Sport : BFC Dynamo: Der Klub steht vor der Insolvenz

Andre Görke

Auch der BFC Dynamo steht dicht vor einem Insolvenzverfahren. "Wir haben uns eine Deadline gesetzt", sagt Dynamos Präsidentin Karin Seidel-Kalmutzki. "Wir müssen bis zum 30. Juni unsere kurzfristigen Verbindlichkeiten beglichen haben. Ansonsten werde ich ein Insolvenzverfahren beantragen." Den Viertligisten drücken Schulden in Höhe von weit über eineinhalb Millionen Mark. 500 000 Mark muss Dynamo bis zum Monatsende aufbringen, um die seit Januar ausstehenden Spielergehälter und Krankenkassengebühren zu zahlen.

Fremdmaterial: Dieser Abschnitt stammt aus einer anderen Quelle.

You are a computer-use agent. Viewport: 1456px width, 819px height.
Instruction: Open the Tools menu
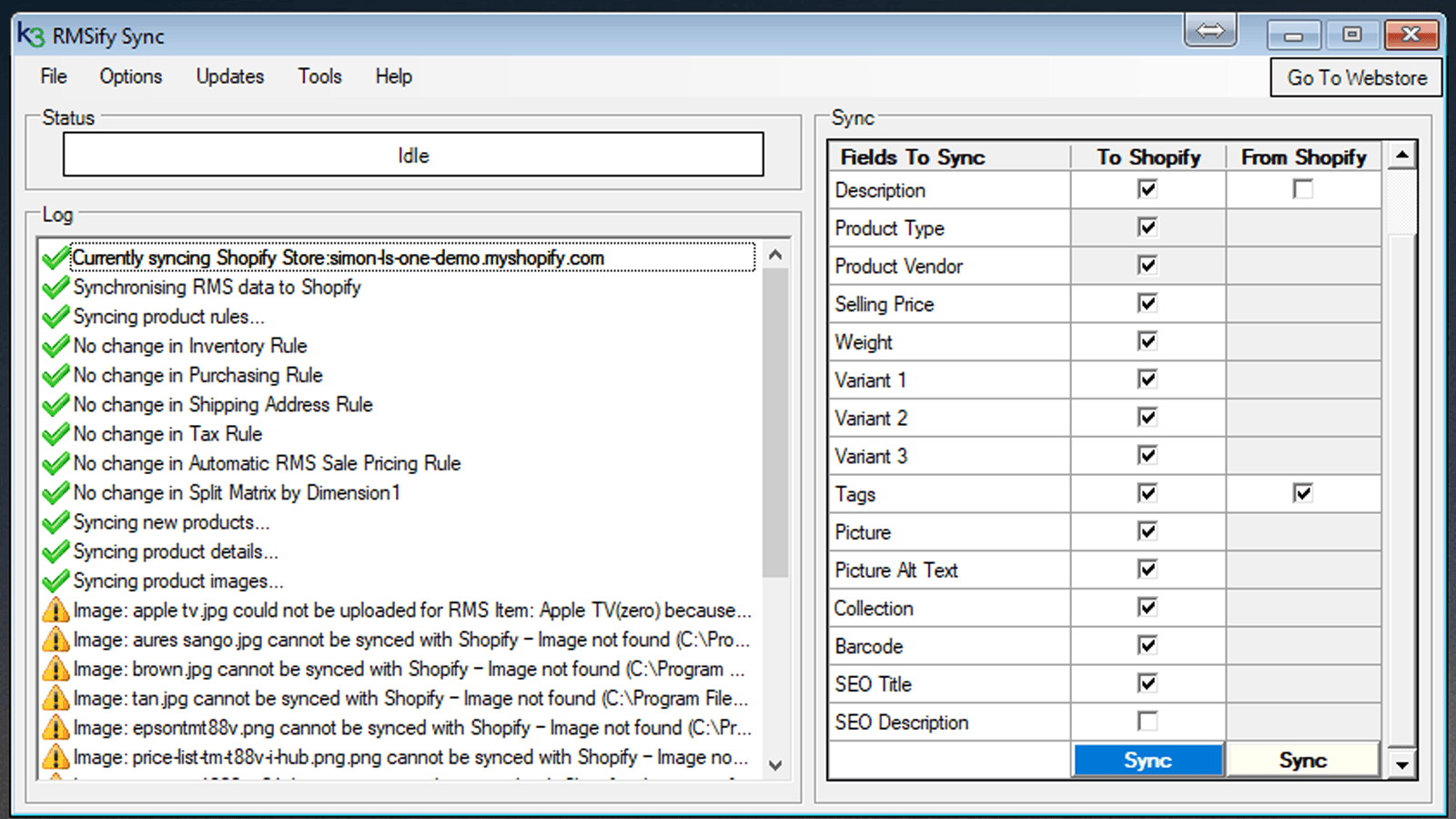click(319, 76)
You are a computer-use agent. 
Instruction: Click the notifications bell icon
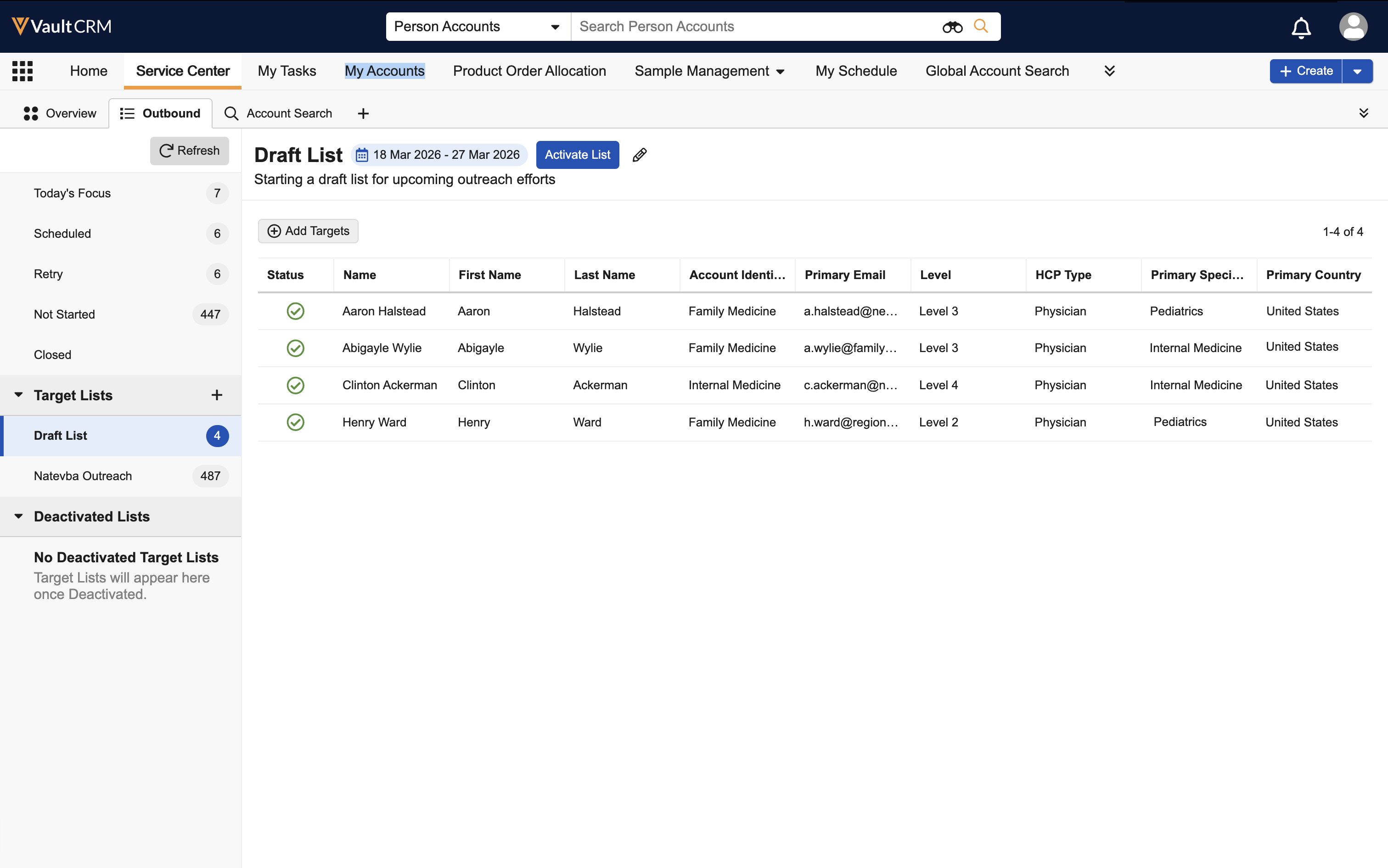click(x=1301, y=27)
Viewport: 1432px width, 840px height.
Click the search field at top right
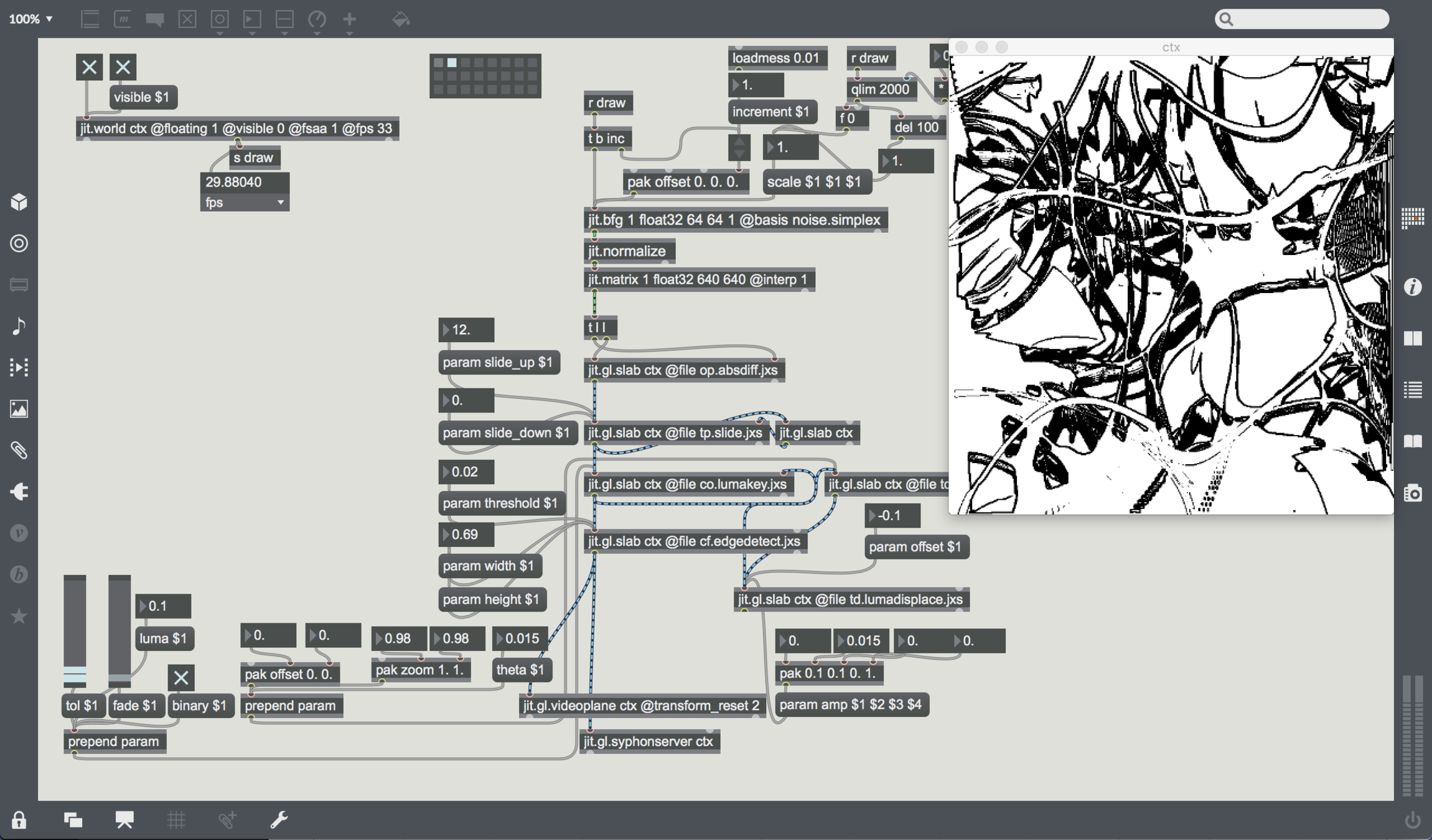[1302, 19]
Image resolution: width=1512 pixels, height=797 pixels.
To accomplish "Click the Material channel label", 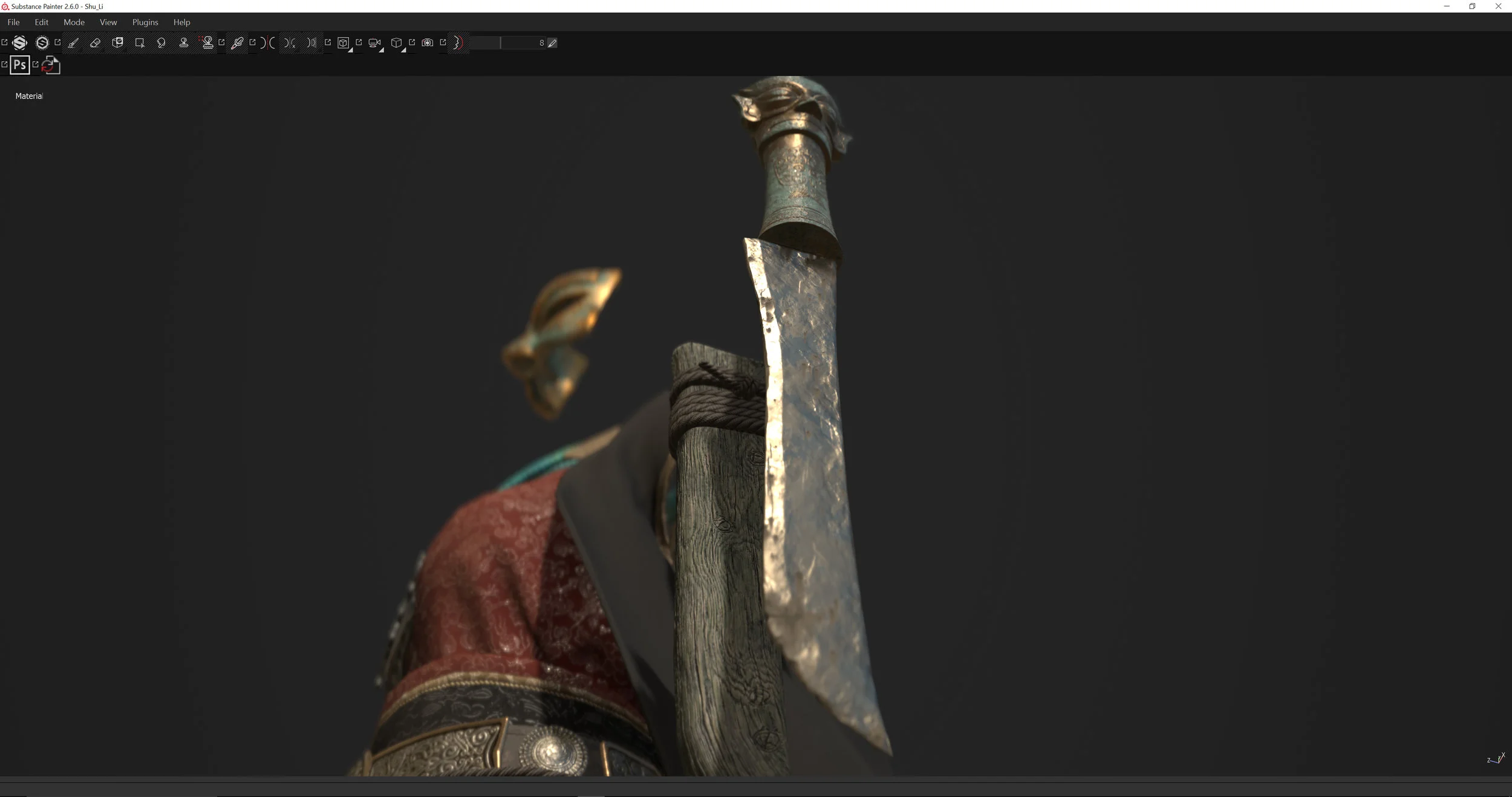I will 29,96.
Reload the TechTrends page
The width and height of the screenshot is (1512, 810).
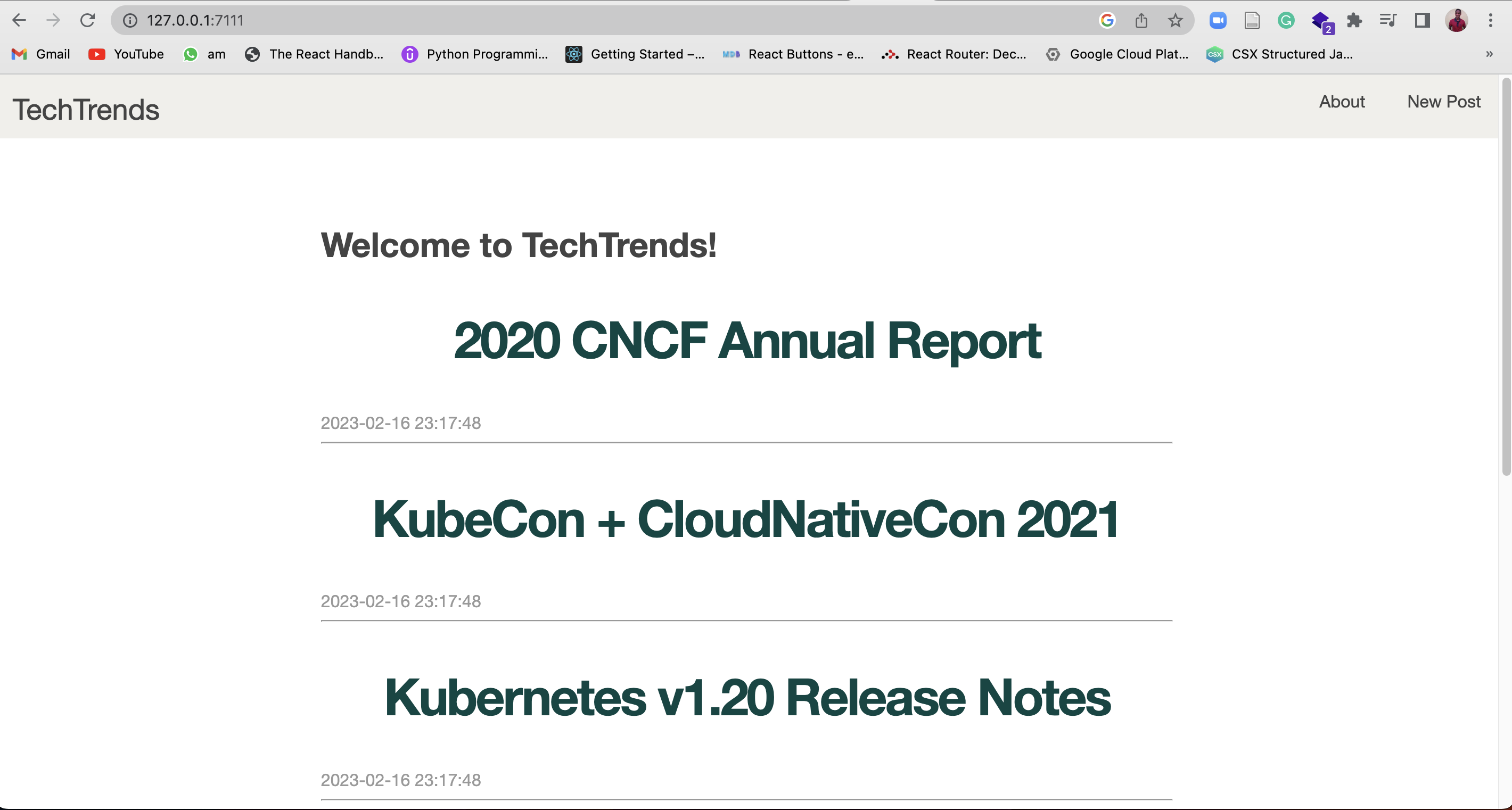(x=88, y=20)
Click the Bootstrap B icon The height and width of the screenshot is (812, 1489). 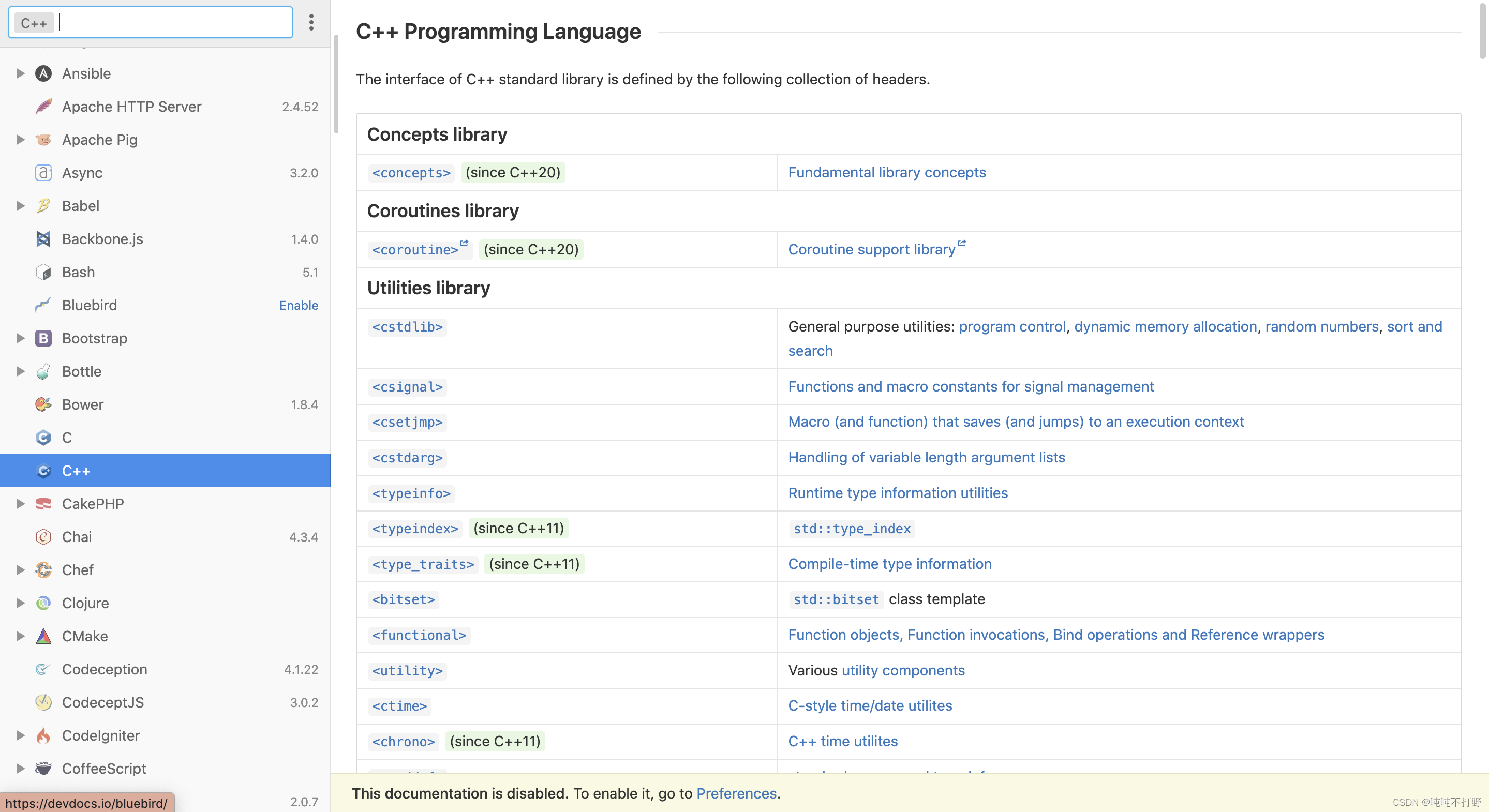click(43, 338)
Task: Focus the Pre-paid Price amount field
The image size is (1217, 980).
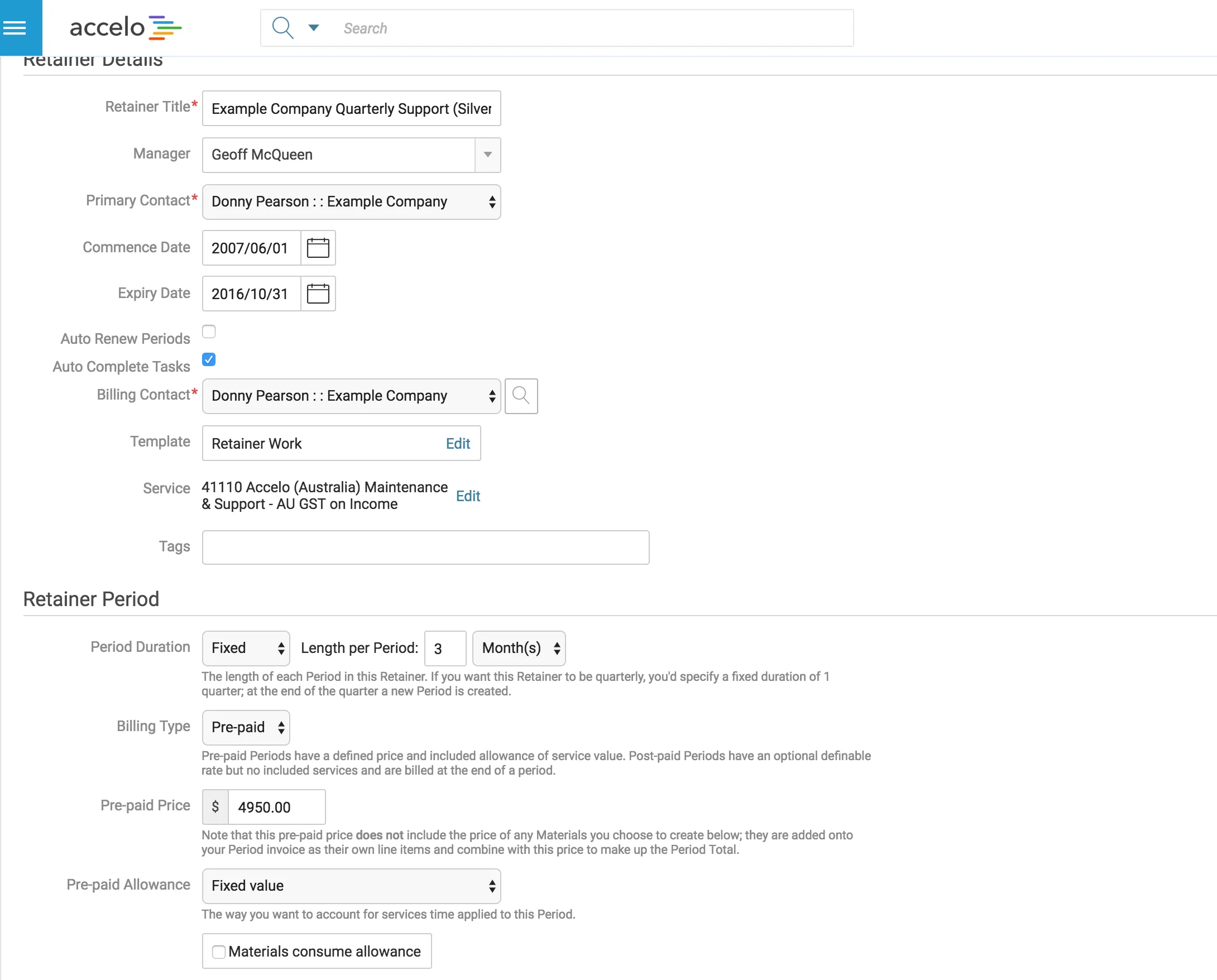Action: [276, 807]
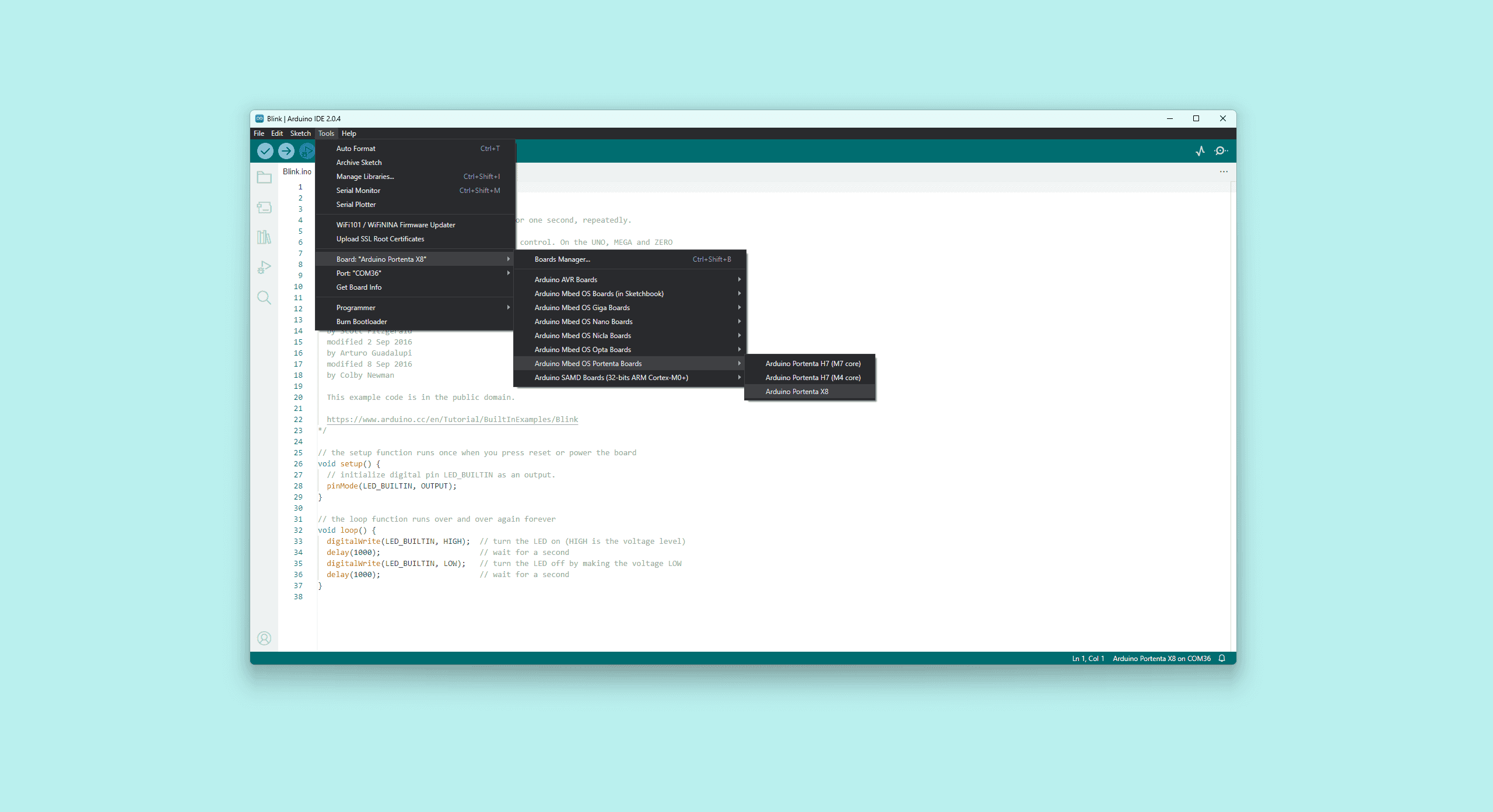Click the Verify checkmark toolbar button
Viewport: 1493px width, 812px height.
(x=265, y=151)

"Wir dürfen die Augen nicht mehr verkleistern", sagt Seidel-Kalmutzki. Die Zeit drängt. Bis zum 30. Juni gelten die alten Regeln des Verbandes. Dynamo dürfte danach weiterhin in der Oberliga spielen. Einen Tag später jedoch, am 1. Juli, treten die neuen Bestimmungen in Kraft: Ein Verein, über dessen Vermögen das Insolvenzverfahren eröffnet wird, gilt als Absteiger in die nächste Spielklasse. Das würde den Abstieg in die fünftklassige Verbandsliga bedeuten. Vor eineinhalb Wochen noch hatte der BFC Dynamo um den Regionalligaaufstieg gespielt. Vergebens. Zumal Dynamo die Lizenz nicht erhalten hätte. Es fehlte eine Bankbürgschaft über 4,5 Millionen Mark. Manager Hans Reker hatte vor dem Spiel noch von "einigen hunderttausend Mark" gesprochen. Nun verlassen die Leistungsträger den Klub: Cristescu geht zu Grasshoppers Zürich, Batrinu zum KV Mechelen. Der Torjäger Koslow steht vor dem Wechsel zu Dynamo Dresden.